Moderate to high myopia was present in all five affected individuals examined (the other four affected individuals were described as having myopia similar to the five examined). Of the five, four had high myopia, and the other one (individual VI2 in family A) is expected to advance to high myopia according to his fundus changes as well as his myopia progression. Individual VI2 had fundus changes similar to V10. He had myopia of −2.25D/OD and −2.5D/OS at 4 years of age, −3.5D/OD and −4D/OS at 8 years of age, and −4.5D/OD and −5.0D/OS at 11 years of age. The environmental effect on myopia development in these two families would be limited, as they lived in the countryside and most of the unaffected family members did not have myopia except a few with mild myopia (Table 2). A clear gap for myopia, at least −3D (V7 vs VI2), was observed between affected and unaffected individuals in family A (Table 2). Such a gap might be helpful in distinguishing genetic contribution from environmental impact. In addition, the degree of myopia varied among affected individuals, and was not associated with the age at examination.

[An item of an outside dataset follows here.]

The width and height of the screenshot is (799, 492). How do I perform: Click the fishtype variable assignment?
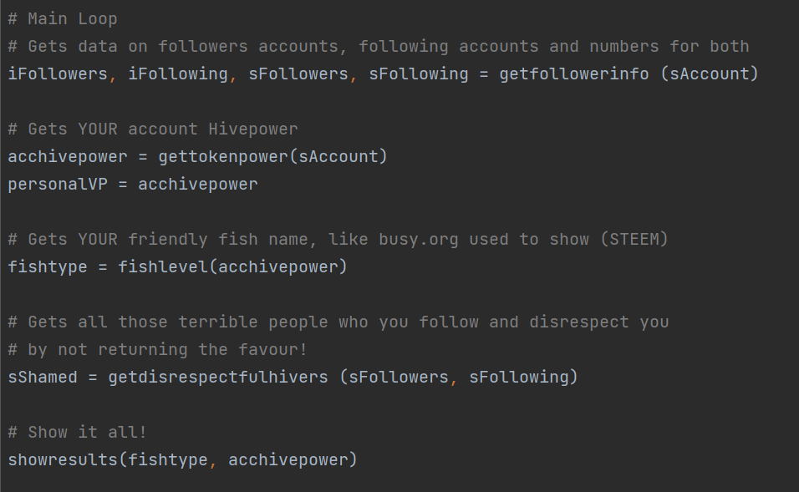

Impaired visual acuity has been documented in four affected individuals of family A (V5, V8, V10 and VI2) (Table 2). Such a finding is present in Caucasian patients with NYX mutation (Jacobi et al. 2002; Zeitz et al. 2005) as well as patients with other diseases, such as X-linked myopia (Haim et al. 1988; Young et al. 2004; Zhang et al. 2006) and CSNB2 (OMIM 300071). Functional analysis identified that retinal on-pathway dysfunction is involved in CSNB1, CSNB2 and GRM6 mutations (Dryja et al. 2005; Khan et al. 2005; Langrova et al. 2002). As a number of cases of high myopia are not accompanied by impaired visual acuity, it would be interesting to know the association among high myopia, impaired visual acuity and retinal on-pathway dysfunction. Analysis of retinal on-pathway dysfunction for those individuals with X-linked high myopia alone may provide useful clues in disclosing such an association.

In summary, two Chinese families with CSNB1 were described. The disease in these families is associated with novel c.281G>C and c.302T>C mutations in NYX.